Changing stroke rehab and research worldwide now.Time is Brain! trillions and trillions of neurons that DIE each day because there are NO effective hyperacute therapies besides tPA(only 12% effective). I have 523 posts on hyperacute therapy, enough for researchers to spend decades proving them out. These are my personal ideas and blog on stroke rehabilitation and stroke research. Do not attempt any of these without checking with your medical provider. Unless you join me in agitating, when you need these therapies they won't be there.

What this blog is for:

My blog is not to help survivors recover, it is to have the 10 million yearly stroke survivors light fires underneath their doctors, stroke hospitals and stroke researchers to get stroke solved. 100% recovery. The stroke medical world is completely failing at that goal, they don't even have it as a goal. Shortly after getting out of the hospital and getting NO information on the process or protocols of stroke rehabilitation and recovery I started searching on the internet and found that no other survivor received useful information. This is an attempt to cover all stroke rehabilitation information that should be readily available to survivors so they can talk with informed knowledge to their medical staff. It lays out what needs to be done to get stroke survivors closer to 100% recovery. It's quite disgusting that this information is not available from every stroke association and doctors group.

Saturday, December 19, 2020

'New mechanism for stroke?': Blood clotting in coronavirus patients has experts looking at role of viruses in causing stroke

Now if we had ANY STROKE LEADERSHIP AND STRATEGY we could be assured that  this will be followed up and protocols created to prevent clotting.

'New mechanism for stroke?': Blood clotting in coronavirus patients has experts looking at role of viruses in causing stroke

A growing body of evidence is painting a grim picture of how coronavirus can wreak havoc from one end of the body to the other.

It's well established that COVID-19 affects the respiratory system and targets the lungs. But several studies and anecdotal evidence suggest the disease may also cause super-charged blood clotting that damages vital organs, including the kidneys, heart and brain.

The New England Journal of Medicine recently published a case report on a small cluster of strokes in New York that involved young, healthy people, who had the virus but no known risk factors for stroke.

But strokes, where a clot blocks blood flow to the brain, appear to be just one way damage from clotting can play out in COVID-19 patients.

There are also reports of 'COVID toes' - painful red inflammations of the feet linked to blood clots.

Then there is the widely reported story of 41-year-old Broadway actor Nick Cordero, whose right leg was amputated after he developed severe blood clots while he was in hospital being treated for coronavirus.

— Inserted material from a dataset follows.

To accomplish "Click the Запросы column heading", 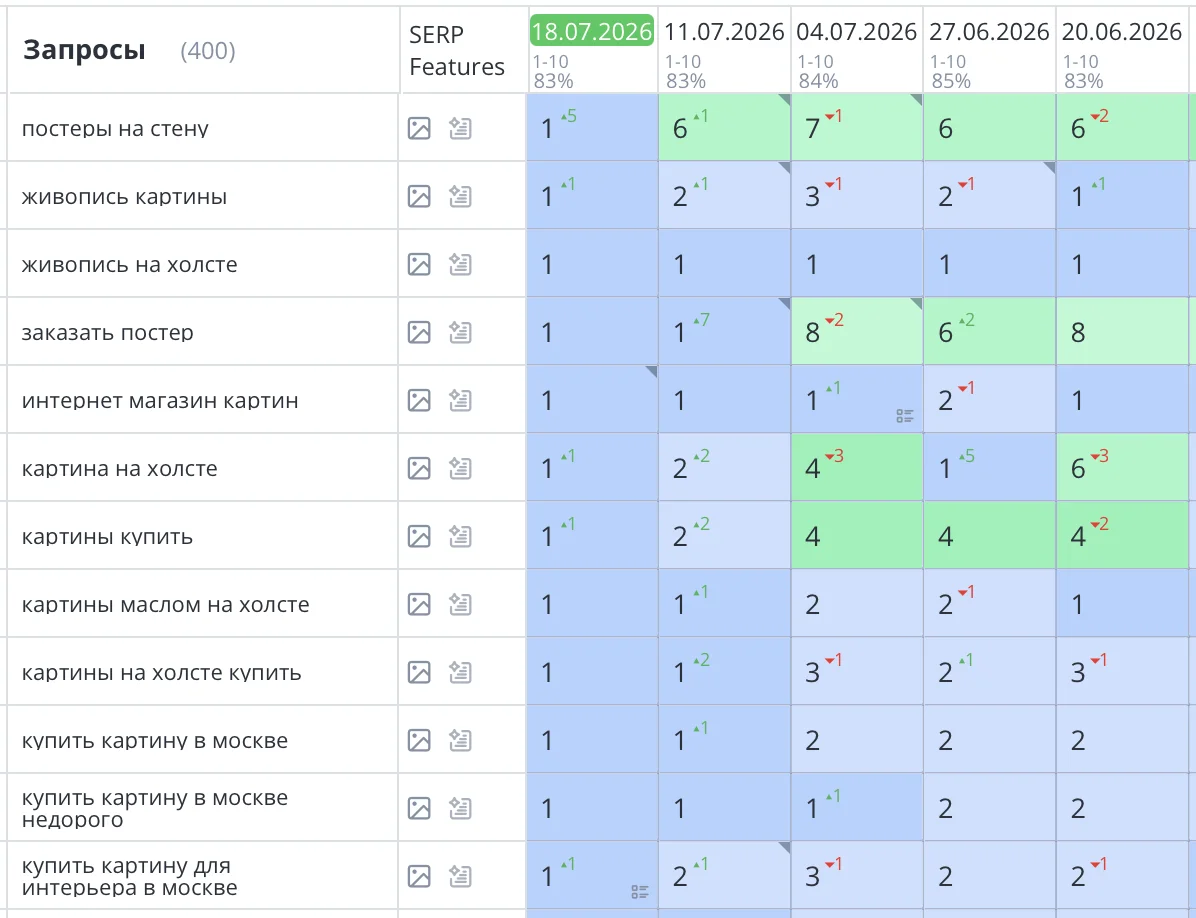I will tap(85, 50).
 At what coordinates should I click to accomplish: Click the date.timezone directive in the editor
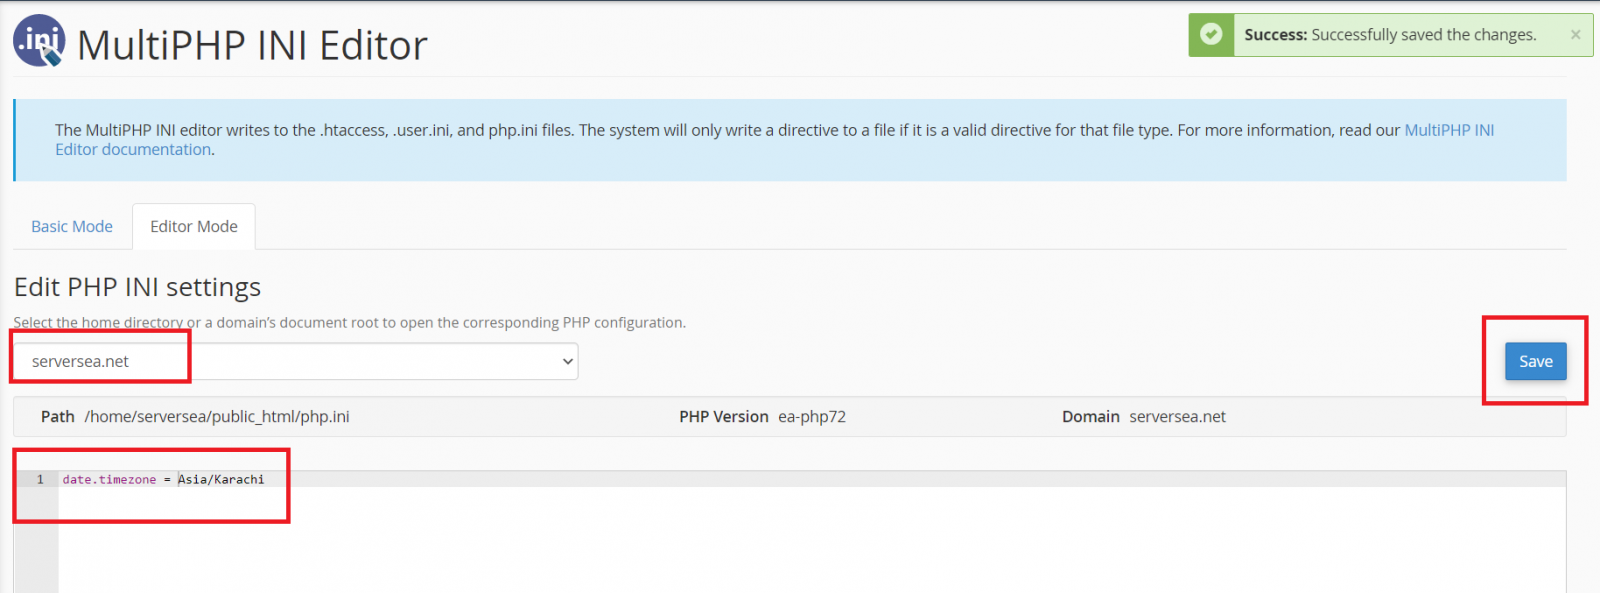pyautogui.click(x=108, y=479)
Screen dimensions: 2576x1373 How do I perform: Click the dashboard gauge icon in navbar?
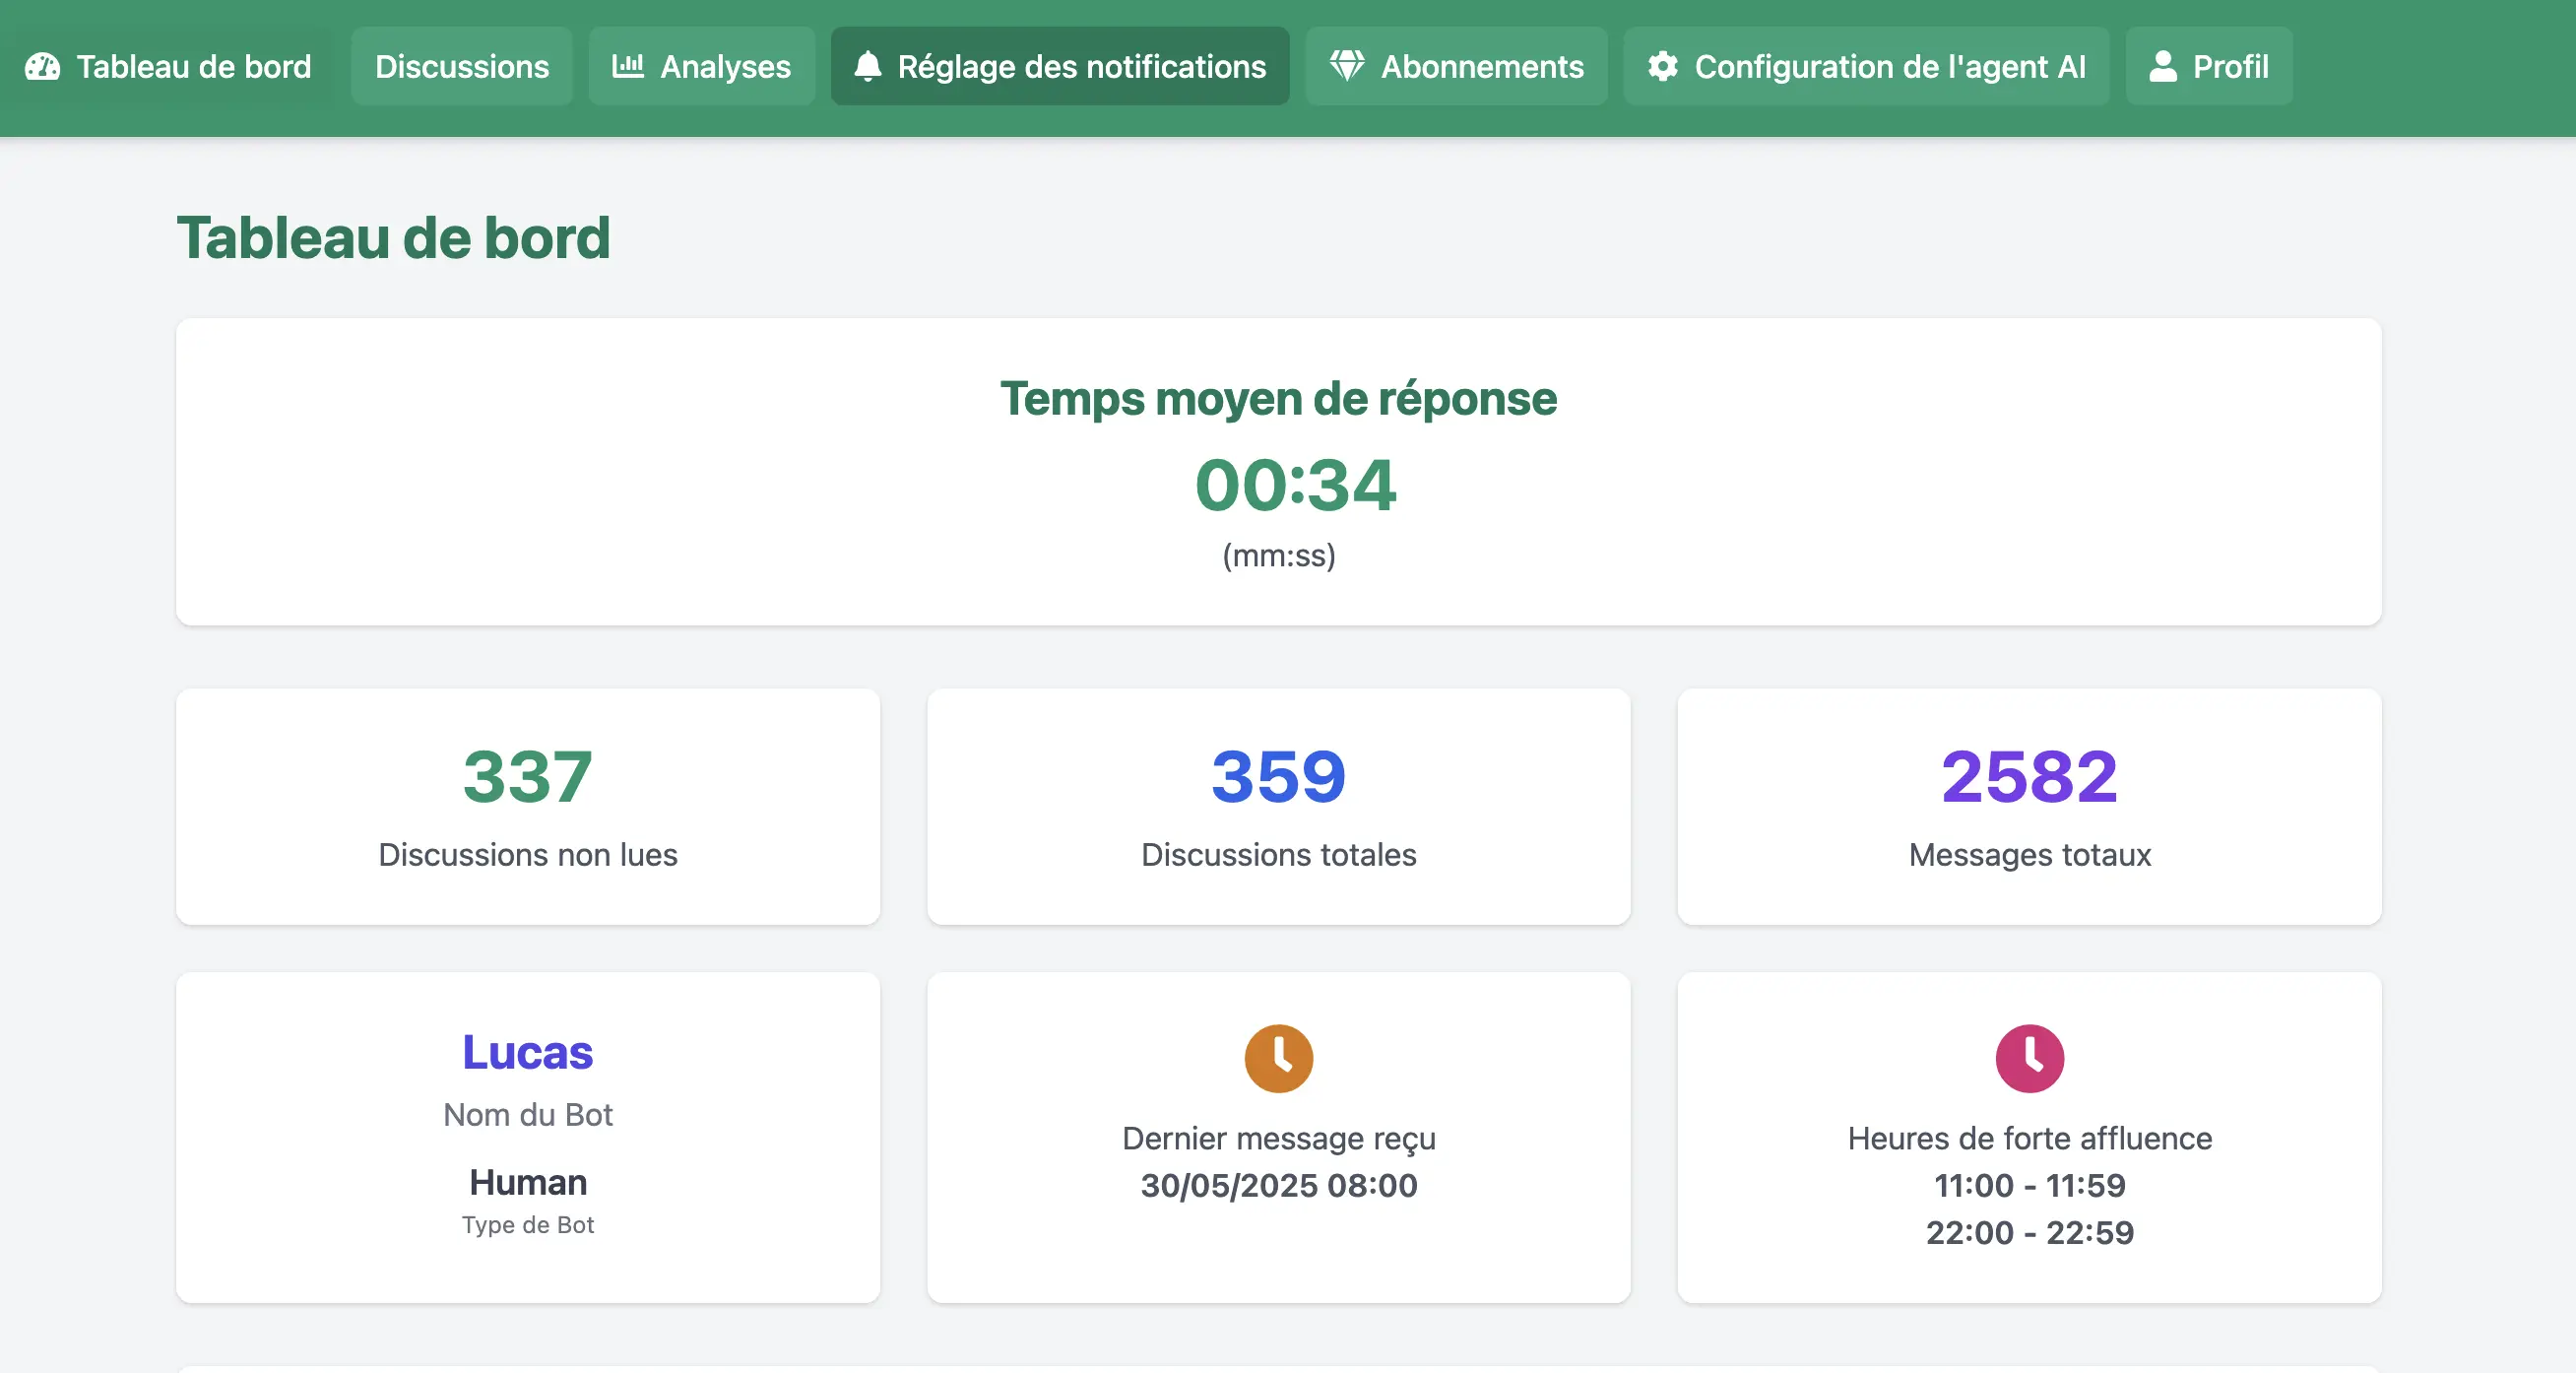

'New mechanism for stroke'

Some experts suggest that what's going on may represent an entirely new way in which blood clots can form.

It might be the case that viruses generally have a more direct role in causing strokes than has been previously thought, says an Australian doctor working on the frontline against COVID-19 in New York.

"We are asking ourselves... have we just discovered a new mechanism of stroke?" says Associate Professor Thomas Oxley, Interventional Neurologist at New York's Mt Sinai Hospital, where thousands of COVID-19 patients have been treated.

Strokes kill brain cells and are a major cause of death and disability. They can cause changes in language, mood, vision and movement. In up to 30 per cent of strokes, the cause is unknown.

Dr Oxley says there is some evidence the clotting leading to strokes and other issues might be being triggered directly by an interaction between the virus and the blood vessel wall.

"I'm a stroke neurologist but we don't usually think about viral infection as a cause for stroke. That [idea] is something very new in medicine."

The role of blood clots

Dr Oxley says the links coming to light between the virus and blood clotting show the virus is affecting the body's blood system, as well as the respiratory system.

"Up to this point, we've been focusing on pneumonia as the primary problem caused by COVID-19," Dr Oxley says. Pneumonia is when the tiny air sacs in the lungs become full of fluid, making it hard to breathe.

"We are now learning there is another major cause of disease by COVID and it's got to do with the formation of blood clots."

Among the problems doctors around the world have been reporting are an increase in clots in the deep veins of the legs (known as deep vein thrombosis or DVT) and the lungs (pulmonary embolisms).

Around one in four people with coronavirus who end up in intensive care will develop a pulmonary embolism, while the incidence of clots in the deep veins of the legs or in the lungs is 30 to 70 per cent.